SELECTED PASSAGE:
★ ★ ★ ★

“I wish the system didn’t force me to be mean.” Jyl, the mom of a child with special needs, is in anguish. Not only is she managing her challenged – and challenging – child, she’s found herself in a painful struggle with the local school system. “I tried to be nice. I tried to work with them. But it seems that it is only when I get demanding that my son gets what he needs,” she says. “I know times are tough. I know services are expensive. But if I don’t go to the mat for my child, who will? Now I’m getting a reputation for being “difficult” when I’m only trying to get him some help.”
There’s no getting around it: Special supports for kids with special needs are expensive. When schools are facing budget cuts, providing specialized services for one child may mean larger class sizes or the loss of a sports or music program for everyone. It makes sense that school administrators are sometimes reluctant to acknowledge just how challenging a particular child may be.
On the other hand, some parents’ idea of “reasonable accommodation” is an unreasonable amount of resourcing for their child at the expense of the larger community of the school. Even entirely reasonable parents find themselves having to push hard for services. When the price of everything is going up, a family’s very reasonable requests are sometimes beyond what a school can reasonably do. The end result is that the parents and school personnel who should be working on the same team to meet the needs of a child find themselves in a tense and sometimes even adversarial situation.
My client Jyl finds herself in such a place. She sees the school as unresponsive so she’s become more demanding. She’s getting results but she is being labeled as “difficult,” a term that makes her feel hurt, defensive, and angry. Defensive, angry people aren’t the easiest people to talk to, so the school special education director isn’t eager to call her back when she requests another service for her son – which only makes Jyl more sure that the school isn’t really interested in helping her child. Back and forth it goes, with each side feeling more misunderstood and less willing to work together.

★ ★ ★ ★

DATA:
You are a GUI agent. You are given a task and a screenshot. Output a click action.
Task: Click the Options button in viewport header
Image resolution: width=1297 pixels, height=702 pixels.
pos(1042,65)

★ ★ ★ ★

REQUIRED ACTIONS:
1/ According to the passage on parents and special-education services, why might school administrators be reluctant to acknowledge how challenging a particular child is? Answer in one to three sentences.
2/ Continue the passage on parents and special-education services from its final sentence, keeping its voice and perspective.

ANSWERS FOR THE EXERCISE:
1/ Special supports for children with special needs are expensive. When a school faces budget cuts, providing specialized services for one child may mean larger class sizes or the loss of a sports or music program for everyone.

2/
This kind of situation can feel impossible. When patience and resources wear thin, it’s too easy to fall into blaming or demonizing the other. Parents get labeled as “difficult.” The school gets labeled as “unresponsive.” Neither is probably fair. Both Jyl and the special education director are under pressure and doing the best they can for a child who doesn’t fit easily into the standard school curriculum or usual school routines. The way out is for both to resist the very real pressures to be in conflict and instead to get on the same team with the goal of seeing the child’s needs clearly and helping the child be as successful as possible.
Parents as Special Needs Advocates
Parents have a right to be difficult if being “difficult” only means that they are being strong advocates for their children. It’s just true that if they don’t stand up for their child’s right to an education, that child can be lost in the budget and political shuffles. There’s an important distinction between being difficult in the sense of being hostile or irrational and being a successful advocate.
Parents who are good advocates share these qualities:
- When school professionals suggest that perhaps their child needs less or different support than they thought, they don’t get defensive or angry. They ask for information and data. They agree to testing and evaluations. They do their homework and make sure they understand the professionals’ opinions. If they disagree, they share their reasoning. They are willing to get a second opinion. They are more interested in finding what’s reasonable than in winning an argument.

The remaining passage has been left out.